Thursday, December 30, 2010

Looking Forward To A New Year

It's New Year's Eve's Eve.

After an eventful 7 weeks of activity, things have calmed down around the Knox household. After several weeks of daily hospital and rehabilitation center visits, it's been a long time coming.

On November 16th Mom was planning to do what she normally had done since her and Dad's move to Conroe 10 months earlier: she was going to her church. It was the first full week after the change from Daylight Savings to Standard Time, so it was dark as night when she left home. We wouldn't find out until later that, in addition to driving after dark, she had forgotten to wear hear glasses. That oversight changed everything.

My wife and I had attended a concert that one of our children was participating in. We stopped to get something to eat and were about to go home when we received a frantic phone call. Mom had fallen at her church. She was bleeding and hurt badly. We left immediately and called our son on the way to ask him to accompany her.  We met her and our son at the hospital. She had a broken wrist and hip along with multiple facial bruises and appeared to be on the receiving end of a merciless beating. It would be several hours later before she would be admitted to the hospital and another week before she would be released to a local in-patient rehabilitation facility.

Mom spent 2 weeks in that facility. Dad spent a few days there and spent the rest with my sister's family. She and my Dad would spend Thanksgiving as patients at the rehab. But, when Mom arrived back at home, it seemed everything was getting back to normal. Little did we know there would be more to come.
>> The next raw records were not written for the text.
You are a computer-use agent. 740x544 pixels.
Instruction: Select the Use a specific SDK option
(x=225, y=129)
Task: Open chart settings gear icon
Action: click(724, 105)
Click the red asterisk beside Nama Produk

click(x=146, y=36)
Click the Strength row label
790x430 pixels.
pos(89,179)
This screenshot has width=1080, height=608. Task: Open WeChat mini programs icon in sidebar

A mere four days after Mom and Dad both returned home, Dad fell and broke his hip. My wife and I were across town at a Christmas Tree Lighting in downtown Conroe. Mom called and told me that Dad fell and needed help getting up. Only, I wouldn't be able to help him. He would ultimately go back to the same hospital where he had visited my mother but now as a patient. After a successful surgery, was to send Dad to the same rehabilitation hospital where he and Mom had been just a few weeks before. We ended up spending Christmas together in that facility. Dad was released the following Tuesday, just 3 days ago.

In the days since Dad returned home, I've been busy making adjustments for accessibility for our house and their apartment. There were things we knew needed attention: handrails and adequate steps leading into our house; additional storage and removal of potential tripping hazards in their apartment. So, in the remaining days of my Christmas Break, addressing those issues is what I've been doing.

Yet, as I consider what I have left to do before this last "free" weekend, I continue to remind myself... regardless of what I have to do around here, it's much better to be doing it on my back patio. And, as my family and I look forward to 2011, we hope that we won't be spending any future holidays anywhere other than at home.

Welcome...

A lot of things have transpired within the last couple of years in the lives of my family and my parents, Haynes & Jessie Knox. Those who know them are quite aware. Of course the things that have happened aren't any different from what other families have experienced with aging parents.

I've heard of some bizarre and out-right frightening experiences that friends and colleagues have faced with their parents. But, as I have learned, each family's experience is unique in that their experiences happened to their family. It's in that sense that I begin this blog.

I hope to chronicle my experiences with my parents in order to remember and cherish my time with them in the twilight of their lives. (My mother would argue that she has yet to get to her twilight). The truth is that I wouldn't trade anything for the opportunity to be with my parents during the time of their greatest need.